Recentemente, o jornal das 7h abordou matéria sobre um roubo havido na cidade de São Paulo. Uma mulher, tirada violentamente do carro sob a mira das armas, conseguiu fugir e ligar para a polícia. Durante a perseguição, os marginais perderam o controle, trombaram e trocaram tiros com a polícia. Um dos criminosos morreu e outros três foram baleados, sendo um deles menor de idade. Ao final da notícia, a repórter, ainda no pronto-socorro para ter informações do estado de saúde dos bandidos, anunciou que a polícia iria investigar por que os quatro bandidos foram baleados, se se encontrou apenas três armas. A partir daqui, o escárnio pede passagem.
Tentemos entender a lógica diabólica: os policiais teriam que pedir trégua para que o "não armado" saísse de cena e, então, recomeçassem a atirar? Ou será que deveriam se expor num bom campo de visão para praticarem tiro ao alvo apenas contra os que disparavam? Talvez devessem pedir aos armados que ficassem à direita e, ao não armado, à esquerda? Tentemos entender de novo! Qual a preocupação da imprensa, sempre movida pelos prestimosos serviços em nome dos Direitos Humanos, em saber o estado de saúde dos marginais e pressionar a polícia para explicar como, no calor do tiroteio criminoso, quatro teriam sido baleados, se apareceram três armas!? Ora, foram baleados porque escolheram viver nas vielas sujas do crime! E porque renunciaram ao direito de uma prisão pacífica quando atentaram contra a sociedade e tentaram matar agentes da lei que, além de servidores públicos em serviço, também são pais e maridos. Não bastaria isso para explicar por que foram alvejados?
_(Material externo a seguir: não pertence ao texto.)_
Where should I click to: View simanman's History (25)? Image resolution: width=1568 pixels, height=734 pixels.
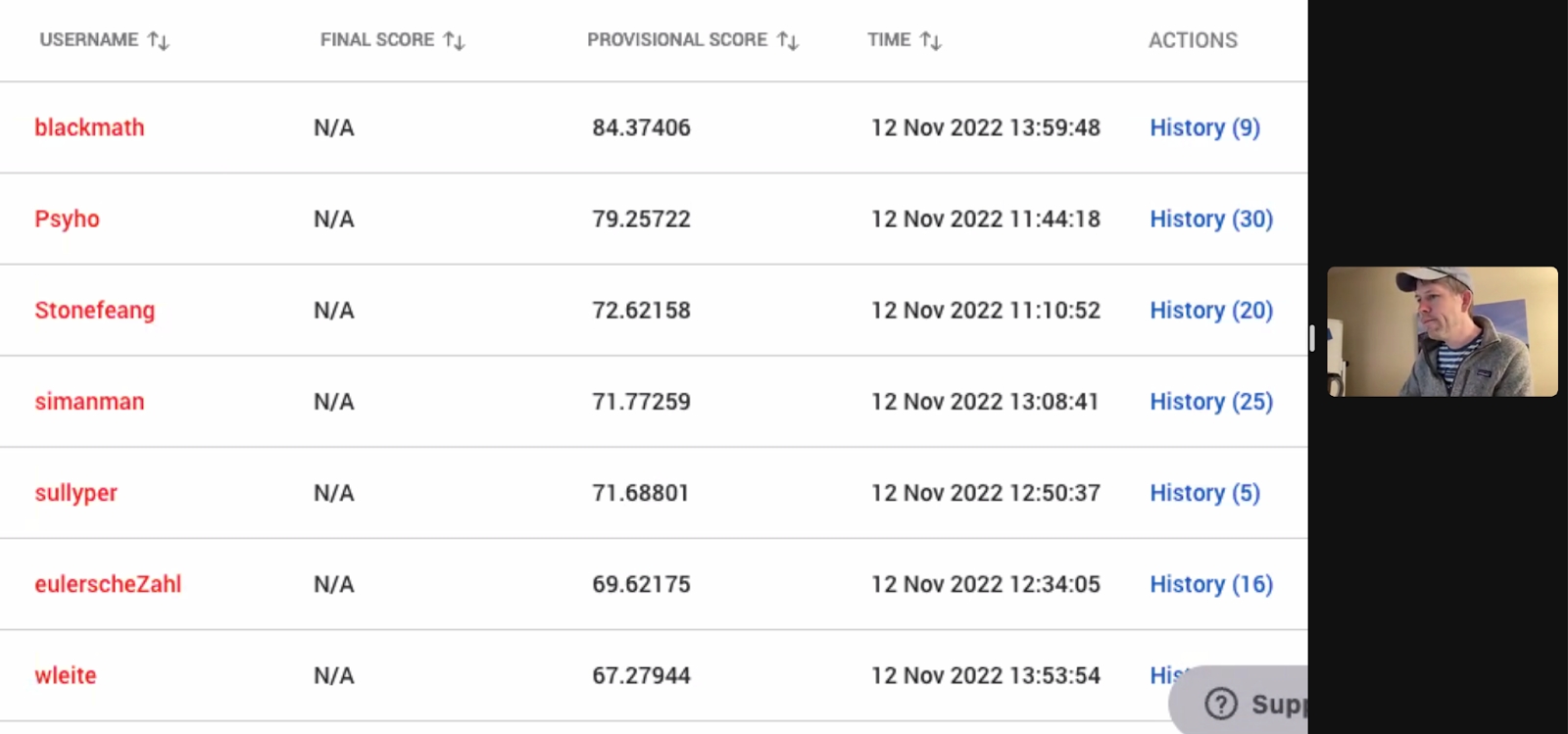point(1211,402)
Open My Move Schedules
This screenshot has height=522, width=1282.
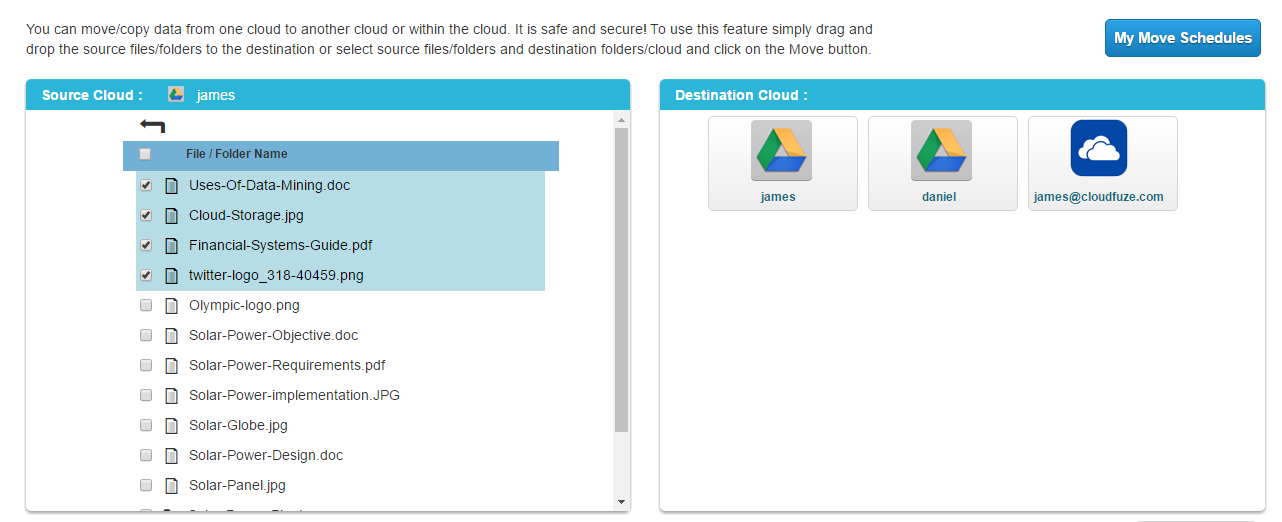coord(1183,38)
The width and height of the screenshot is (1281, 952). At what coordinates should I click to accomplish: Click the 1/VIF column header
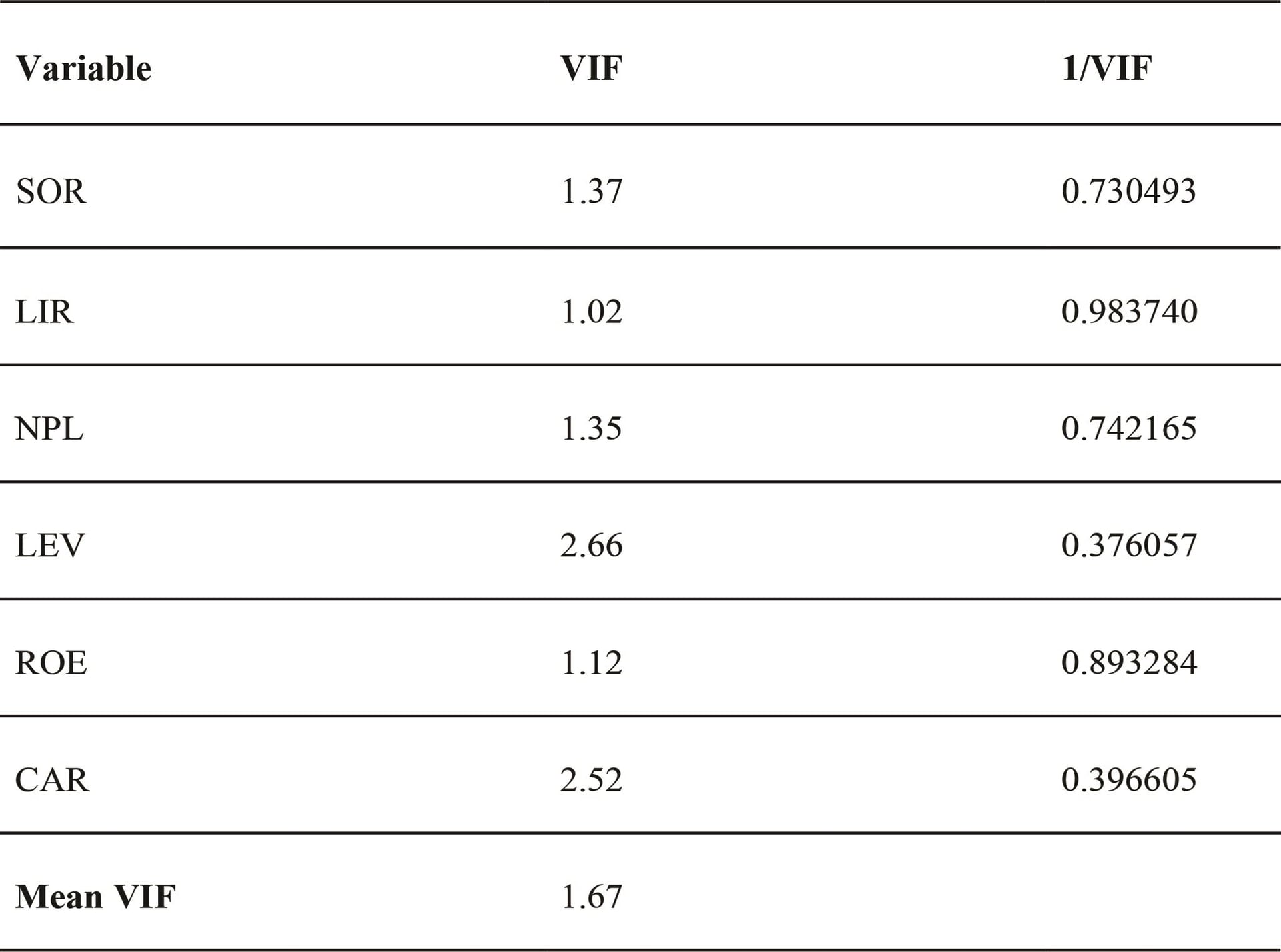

Em contrapartida, por que nada falaram da vítima, aterrorizada pelo roubo e quase morta? Por que não a procuraram para perguntar se teve medo de morrer? Ou se seu automóvel seria segurado? Ou da sensação de ter perdido seu patrimônio para um maldito menor de idade, armado e perigoso? Por que não se cogita perguntar ao cidadão, estes sempre vítimas de bandidos impiedosos, se os policiais não mereceriam medalhas e bônus, ao invés de investigação e afastamento das funções?
Não são os bandidos que me dão medo; é essa lógica perversa de inversão de valores, alimentada pela máquina burocrática, incompetente e ineficiente do governo federal, com a omissão criminosa de um Congresso superlotado de iguais delinquentes. Nesse cenário dantesco, em nome do crime a bandidagem pode dizer amém todas as manhãs.